Brief –
Begin at the line containing "This screenshot has height=123, width=275." in the records below, end at the line containing "Task: Reply arrow on kkgmgfn's comment", and retype each line in that span exactly. No other line and no image should appear.

Available records –
* * *

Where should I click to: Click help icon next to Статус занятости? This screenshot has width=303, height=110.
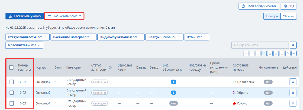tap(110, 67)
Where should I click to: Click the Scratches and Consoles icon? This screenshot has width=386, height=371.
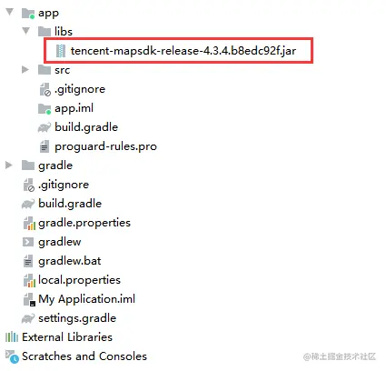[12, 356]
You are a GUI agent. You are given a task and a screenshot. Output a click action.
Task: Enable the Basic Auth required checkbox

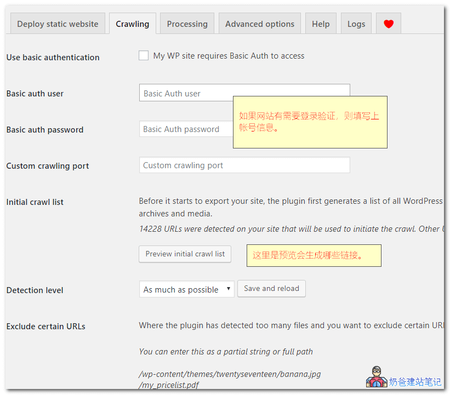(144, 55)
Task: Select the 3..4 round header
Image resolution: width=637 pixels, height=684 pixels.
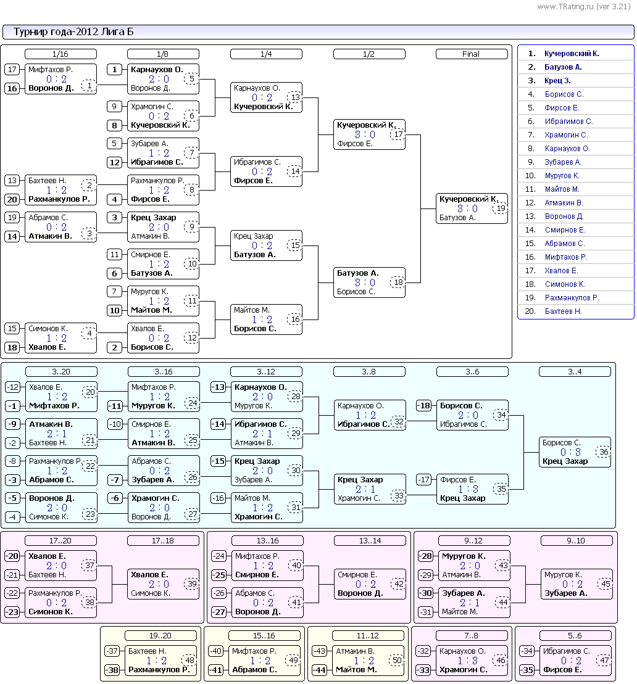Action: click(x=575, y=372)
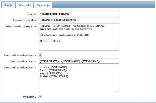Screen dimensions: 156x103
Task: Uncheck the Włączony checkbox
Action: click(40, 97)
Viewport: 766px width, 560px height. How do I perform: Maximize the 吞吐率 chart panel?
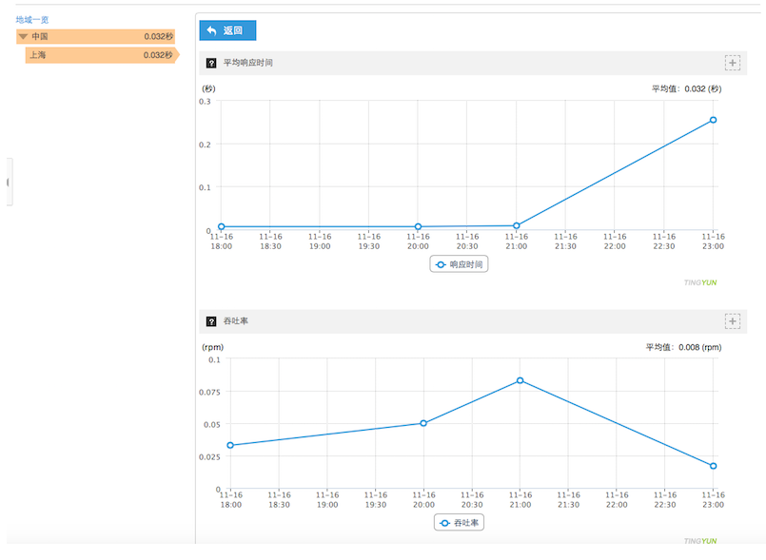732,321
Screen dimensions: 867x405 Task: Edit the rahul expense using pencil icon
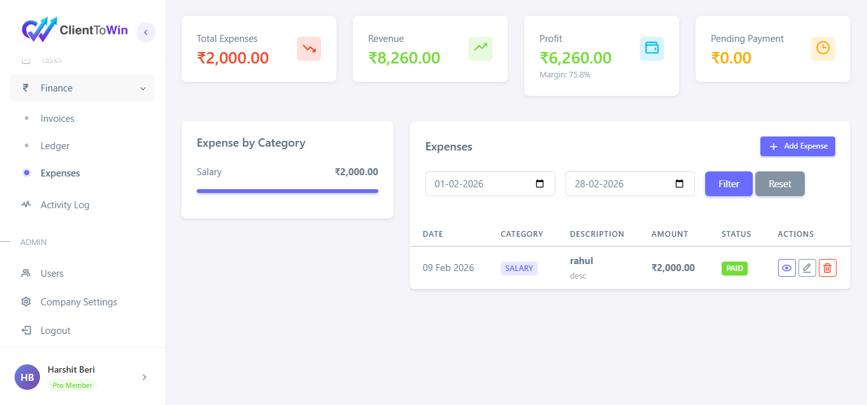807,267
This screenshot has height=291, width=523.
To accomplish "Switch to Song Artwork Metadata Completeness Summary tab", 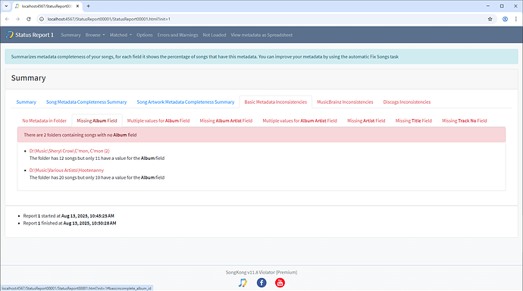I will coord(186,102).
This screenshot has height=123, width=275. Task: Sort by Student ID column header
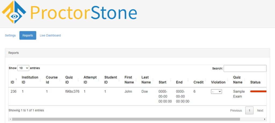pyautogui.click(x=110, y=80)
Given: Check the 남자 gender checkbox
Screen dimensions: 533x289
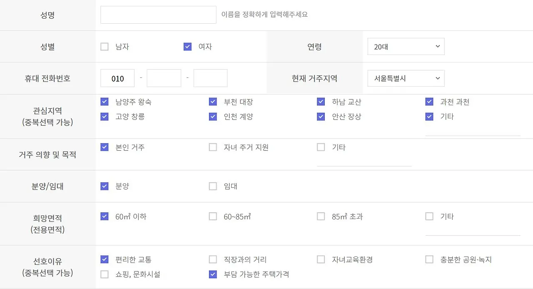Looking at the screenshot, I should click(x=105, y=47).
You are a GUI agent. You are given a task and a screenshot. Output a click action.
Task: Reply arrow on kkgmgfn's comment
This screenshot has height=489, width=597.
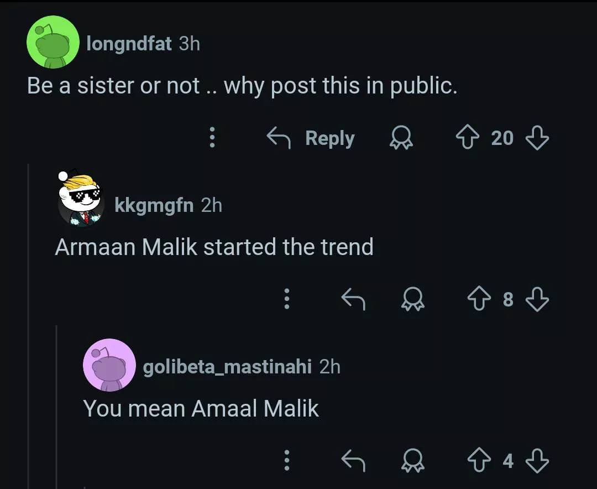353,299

* * *

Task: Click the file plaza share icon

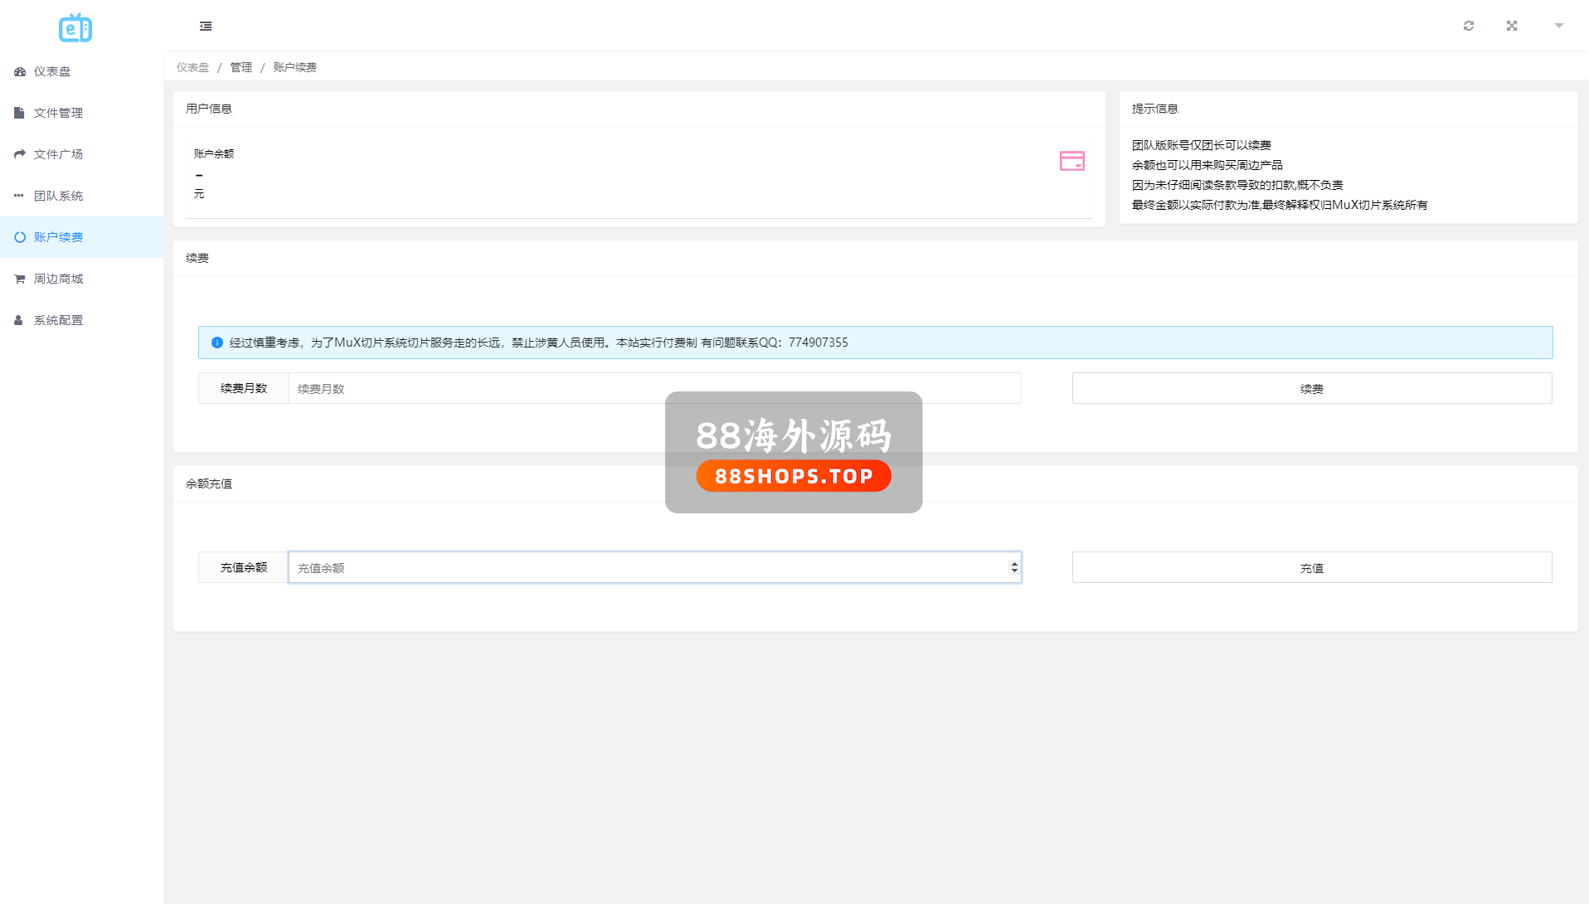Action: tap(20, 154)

* * *

Response area –
This screenshot has height=123, width=275. Task: Sort by Student ID column header
pyautogui.click(x=110, y=80)
Given: Check the 남자 gender checkbox
Screen dimensions: 533x289
Looking at the screenshot, I should click(x=105, y=47).
You are a GUI agent. You are given a task and a screenshot. Output a click action.
Task: Reply arrow on kkgmgfn's comment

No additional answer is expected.